## TASK PROMPT
Repeat each line of the listing exactly as written.
*****
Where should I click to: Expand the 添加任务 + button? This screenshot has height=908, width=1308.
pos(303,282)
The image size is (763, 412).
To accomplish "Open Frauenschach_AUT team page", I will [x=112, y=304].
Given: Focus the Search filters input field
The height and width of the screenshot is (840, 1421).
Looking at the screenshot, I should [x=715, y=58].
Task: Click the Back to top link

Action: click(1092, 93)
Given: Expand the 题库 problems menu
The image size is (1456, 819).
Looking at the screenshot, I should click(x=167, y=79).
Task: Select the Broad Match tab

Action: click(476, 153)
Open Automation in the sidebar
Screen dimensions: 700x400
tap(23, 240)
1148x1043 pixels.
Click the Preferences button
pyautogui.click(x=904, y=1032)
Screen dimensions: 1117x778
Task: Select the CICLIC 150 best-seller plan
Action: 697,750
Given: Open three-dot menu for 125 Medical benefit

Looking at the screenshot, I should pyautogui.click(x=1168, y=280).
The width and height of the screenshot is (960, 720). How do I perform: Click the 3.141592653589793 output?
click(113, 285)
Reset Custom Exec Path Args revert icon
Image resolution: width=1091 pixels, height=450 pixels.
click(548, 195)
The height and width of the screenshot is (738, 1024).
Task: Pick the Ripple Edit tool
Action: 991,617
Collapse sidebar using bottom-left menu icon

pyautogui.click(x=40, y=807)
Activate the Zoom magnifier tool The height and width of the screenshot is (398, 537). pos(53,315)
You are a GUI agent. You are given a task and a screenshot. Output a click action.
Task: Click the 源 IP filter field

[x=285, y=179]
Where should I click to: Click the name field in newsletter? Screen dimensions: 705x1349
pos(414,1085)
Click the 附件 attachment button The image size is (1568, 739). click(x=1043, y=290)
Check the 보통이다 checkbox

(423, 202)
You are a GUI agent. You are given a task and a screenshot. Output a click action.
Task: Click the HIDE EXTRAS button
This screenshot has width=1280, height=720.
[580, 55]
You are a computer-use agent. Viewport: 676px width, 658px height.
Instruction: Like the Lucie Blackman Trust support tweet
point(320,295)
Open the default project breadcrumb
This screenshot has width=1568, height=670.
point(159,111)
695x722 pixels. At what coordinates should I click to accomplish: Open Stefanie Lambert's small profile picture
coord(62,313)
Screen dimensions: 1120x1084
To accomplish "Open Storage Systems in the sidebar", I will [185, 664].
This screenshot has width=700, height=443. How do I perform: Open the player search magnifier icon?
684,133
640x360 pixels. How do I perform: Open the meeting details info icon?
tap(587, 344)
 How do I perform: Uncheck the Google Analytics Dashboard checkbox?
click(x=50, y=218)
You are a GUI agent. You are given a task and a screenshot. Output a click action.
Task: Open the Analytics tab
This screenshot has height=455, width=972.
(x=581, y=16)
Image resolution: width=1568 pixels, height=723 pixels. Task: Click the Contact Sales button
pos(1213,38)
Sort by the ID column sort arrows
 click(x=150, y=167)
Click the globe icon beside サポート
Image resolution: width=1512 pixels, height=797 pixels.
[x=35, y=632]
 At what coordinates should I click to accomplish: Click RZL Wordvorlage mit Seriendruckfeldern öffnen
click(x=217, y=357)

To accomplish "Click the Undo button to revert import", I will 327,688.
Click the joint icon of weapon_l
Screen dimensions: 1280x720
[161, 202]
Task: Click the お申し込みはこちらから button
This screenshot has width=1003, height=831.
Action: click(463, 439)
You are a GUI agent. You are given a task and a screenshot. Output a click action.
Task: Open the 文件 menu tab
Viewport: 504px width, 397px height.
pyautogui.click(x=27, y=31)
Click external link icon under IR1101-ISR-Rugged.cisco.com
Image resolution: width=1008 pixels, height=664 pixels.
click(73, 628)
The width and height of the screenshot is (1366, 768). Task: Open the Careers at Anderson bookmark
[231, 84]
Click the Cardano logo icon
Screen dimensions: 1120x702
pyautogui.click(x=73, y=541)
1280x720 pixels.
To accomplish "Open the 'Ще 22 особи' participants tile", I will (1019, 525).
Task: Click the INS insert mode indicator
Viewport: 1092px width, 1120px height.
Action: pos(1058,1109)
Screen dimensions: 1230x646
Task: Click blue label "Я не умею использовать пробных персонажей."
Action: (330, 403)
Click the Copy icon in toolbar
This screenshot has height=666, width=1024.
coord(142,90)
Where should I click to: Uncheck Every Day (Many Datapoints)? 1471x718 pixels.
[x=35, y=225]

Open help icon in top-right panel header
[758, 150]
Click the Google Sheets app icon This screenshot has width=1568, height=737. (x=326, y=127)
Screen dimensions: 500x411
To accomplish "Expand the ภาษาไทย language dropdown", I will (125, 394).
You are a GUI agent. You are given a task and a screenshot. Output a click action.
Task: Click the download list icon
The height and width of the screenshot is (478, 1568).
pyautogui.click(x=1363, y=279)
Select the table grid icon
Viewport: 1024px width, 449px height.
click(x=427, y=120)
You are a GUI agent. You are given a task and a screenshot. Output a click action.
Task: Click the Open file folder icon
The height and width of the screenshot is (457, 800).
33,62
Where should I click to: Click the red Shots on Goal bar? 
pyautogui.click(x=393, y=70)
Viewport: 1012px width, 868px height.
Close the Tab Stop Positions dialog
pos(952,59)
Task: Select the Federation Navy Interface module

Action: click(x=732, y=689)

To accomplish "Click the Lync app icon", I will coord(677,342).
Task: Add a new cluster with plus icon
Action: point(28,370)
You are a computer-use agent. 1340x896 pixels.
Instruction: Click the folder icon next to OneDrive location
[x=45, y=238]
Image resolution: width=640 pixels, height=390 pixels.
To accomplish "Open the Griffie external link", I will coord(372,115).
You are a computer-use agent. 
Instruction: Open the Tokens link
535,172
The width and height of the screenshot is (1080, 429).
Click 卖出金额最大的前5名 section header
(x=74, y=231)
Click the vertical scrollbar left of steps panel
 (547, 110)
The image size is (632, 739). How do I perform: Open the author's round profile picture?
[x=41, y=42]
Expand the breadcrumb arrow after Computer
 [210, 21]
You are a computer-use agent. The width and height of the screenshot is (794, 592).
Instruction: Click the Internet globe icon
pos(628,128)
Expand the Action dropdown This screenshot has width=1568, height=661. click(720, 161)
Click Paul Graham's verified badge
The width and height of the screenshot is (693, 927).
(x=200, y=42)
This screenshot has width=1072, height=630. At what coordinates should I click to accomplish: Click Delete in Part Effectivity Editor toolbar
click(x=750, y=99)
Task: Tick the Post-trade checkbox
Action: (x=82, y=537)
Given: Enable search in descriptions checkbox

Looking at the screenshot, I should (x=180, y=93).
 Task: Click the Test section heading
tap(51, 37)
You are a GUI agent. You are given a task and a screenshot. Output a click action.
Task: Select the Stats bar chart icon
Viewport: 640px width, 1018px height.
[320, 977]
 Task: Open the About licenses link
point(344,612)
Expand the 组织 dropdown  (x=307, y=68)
*****
## REPLY TO THE TASK
Where should I click to: Expand the 添加任务 + button? This screenshot has height=908, width=1308.
pos(303,282)
The image size is (763, 412).
To accomplish "Open Frauenschach_AUT team page", I will [x=112, y=304].
Given: Focus the Search filters input field
The height and width of the screenshot is (840, 1421).
Looking at the screenshot, I should [x=715, y=58].
Task: Click the Back to top link

Action: click(1092, 93)
Given: Expand the 题库 problems menu
The image size is (1456, 819).
Looking at the screenshot, I should click(x=167, y=79).
Task: Select the Broad Match tab

Action: click(476, 153)
Open Automation in the sidebar
Screen dimensions: 700x400
tap(23, 240)
1148x1043 pixels.
Click the Preferences button
pyautogui.click(x=904, y=1032)
Screen dimensions: 1117x778
Task: Select the CICLIC 150 best-seller plan
Action: 697,750
Given: Open three-dot menu for 125 Medical benefit

Looking at the screenshot, I should pyautogui.click(x=1168, y=280).
The width and height of the screenshot is (960, 720). How do I perform: Click the 3.141592653589793 output?
click(113, 285)
Reset Custom Exec Path Args revert icon
Image resolution: width=1091 pixels, height=450 pixels.
click(548, 195)
The height and width of the screenshot is (738, 1024).
Task: Pick the Ripple Edit tool
Action: 991,617
Collapse sidebar using bottom-left menu icon

pyautogui.click(x=40, y=807)
Activate the Zoom magnifier tool The height and width of the screenshot is (398, 537). pos(53,315)
You are a GUI agent. You are given a task and a screenshot. Output a click action.
Task: Click the 源 IP filter field

[x=285, y=179]
Where should I click to: Click the name field in newsletter? Screen dimensions: 705x1349
pos(414,1085)
Click the 附件 attachment button The image size is (1568, 739). click(x=1043, y=290)
Check the 보통이다 checkbox

(423, 202)
You are a GUI agent. You are given a task and a screenshot. Output a click action.
Task: Click the HIDE EXTRAS button
This screenshot has width=1280, height=720.
[580, 55]
You are a computer-use agent. Viewport: 676px width, 658px height.
Instruction: Like the Lucie Blackman Trust support tweet
point(320,295)
Open the default project breadcrumb
This screenshot has width=1568, height=670.
point(159,111)
695x722 pixels. At what coordinates should I click to accomplish: Open Stefanie Lambert's small profile picture
coord(62,313)
Screen dimensions: 1120x1084
To accomplish "Open Storage Systems in the sidebar", I will [185, 664].
This screenshot has width=700, height=443. How do I perform: Open the player search magnifier icon?
684,133
640x360 pixels. How do I perform: Open the meeting details info icon?
tap(587, 344)
 How do I perform: Uncheck the Google Analytics Dashboard checkbox?
click(x=50, y=218)
You are a GUI agent. You are given a task and a screenshot. Output a click action.
Task: Open the Analytics tab
This screenshot has height=455, width=972.
(x=581, y=16)
Image resolution: width=1568 pixels, height=723 pixels. Task: Click the Contact Sales button
pos(1213,38)
Sort by the ID column sort arrows
 click(x=150, y=167)
Click the globe icon beside サポート
Image resolution: width=1512 pixels, height=797 pixels.
[x=35, y=632]
 At what coordinates should I click to accomplish: Click RZL Wordvorlage mit Seriendruckfeldern öffnen
click(x=217, y=357)

To accomplish "Click the Undo button to revert import", I will 327,688.
Click the joint icon of weapon_l
Screen dimensions: 1280x720
[161, 202]
Task: Click the お申し込みはこちらから button
This screenshot has width=1003, height=831.
Action: click(463, 439)
You are a GUI agent. You are given a task and a screenshot. Output a click action.
Task: Open the 文件 menu tab
Viewport: 504px width, 397px height.
pyautogui.click(x=27, y=31)
Click external link icon under IR1101-ISR-Rugged.cisco.com
Image resolution: width=1008 pixels, height=664 pixels.
click(73, 628)
The width and height of the screenshot is (1366, 768). Task: Open the Careers at Anderson bookmark
[231, 84]
Click the Cardano logo icon
Screen dimensions: 1120x702
pyautogui.click(x=73, y=541)
1280x720 pixels.
To accomplish "Open the 'Ще 22 особи' participants tile", I will (1019, 525).
Task: Click the INS insert mode indicator
Viewport: 1092px width, 1120px height.
Action: pos(1058,1109)
Screen dimensions: 1230x646
Task: Click blue label "Я не умею использовать пробных персонажей."
Action: (330, 403)
Click the Copy icon in toolbar
This screenshot has height=666, width=1024.
coord(142,90)
Where should I click to: Uncheck Every Day (Many Datapoints)? 1471x718 pixels.
[x=35, y=225]

Open help icon in top-right panel header
[758, 150]
Click the Google Sheets app icon This screenshot has width=1568, height=737. (x=326, y=127)
Screen dimensions: 500x411
To accomplish "Expand the ภาษาไทย language dropdown", I will (125, 394).
You are a GUI agent. You are given a task and a screenshot. Output a click action.
Task: Click the download list icon
The height and width of the screenshot is (478, 1568).
pyautogui.click(x=1363, y=279)
Select the table grid icon
Viewport: 1024px width, 449px height.
click(x=427, y=120)
You are a GUI agent. You are given a task and a screenshot. Output a click action.
Task: Click the Open file folder icon
The height and width of the screenshot is (457, 800).
33,62
Where should I click to: Click the red Shots on Goal bar? 
pyautogui.click(x=393, y=70)
Viewport: 1012px width, 868px height.
Close the Tab Stop Positions dialog
pos(952,59)
Task: Select the Federation Navy Interface module

Action: click(x=732, y=689)

To accomplish "Click the Lync app icon", I will coord(677,342).
Task: Add a new cluster with plus icon
Action: point(28,370)
You are a computer-use agent. 1340x896 pixels.
Instruction: Click the folder icon next to OneDrive location
[x=45, y=238]
Image resolution: width=640 pixels, height=390 pixels.
To accomplish "Open the Griffie external link", I will coord(372,115).
You are a computer-use agent. 
Instruction: Open the Tokens link
535,172
The width and height of the screenshot is (1080, 429).
Click 卖出金额最大的前5名 section header
(x=74, y=231)
Click the vertical scrollbar left of steps panel
 (547, 110)
The image size is (632, 739). How do I perform: Open the author's round profile picture?
[x=41, y=42]
Expand the breadcrumb arrow after Computer
 [210, 21]
You are a computer-use agent. The width and height of the screenshot is (794, 592).
Instruction: Click the Internet globe icon
pos(628,128)
Expand the Action dropdown This screenshot has width=1568, height=661. click(720, 161)
Click Paul Graham's verified badge
The width and height of the screenshot is (693, 927).
(x=200, y=42)
This screenshot has width=1072, height=630. At what coordinates should I click to accomplish: Click Delete in Part Effectivity Editor toolbar
click(x=750, y=99)
Task: Tick the Post-trade checkbox
Action: (x=82, y=537)
Given: Enable search in descriptions checkbox

Looking at the screenshot, I should (x=180, y=93).
 Task: Click the Test section heading
tap(51, 37)
You are a GUI agent. You are given a task and a screenshot. Output a click action.
Task: Select the Stats bar chart icon
Viewport: 640px width, 1018px height.
[320, 977]
 Task: Open the About licenses link
point(344,612)
Expand the 组织 dropdown  (x=307, y=68)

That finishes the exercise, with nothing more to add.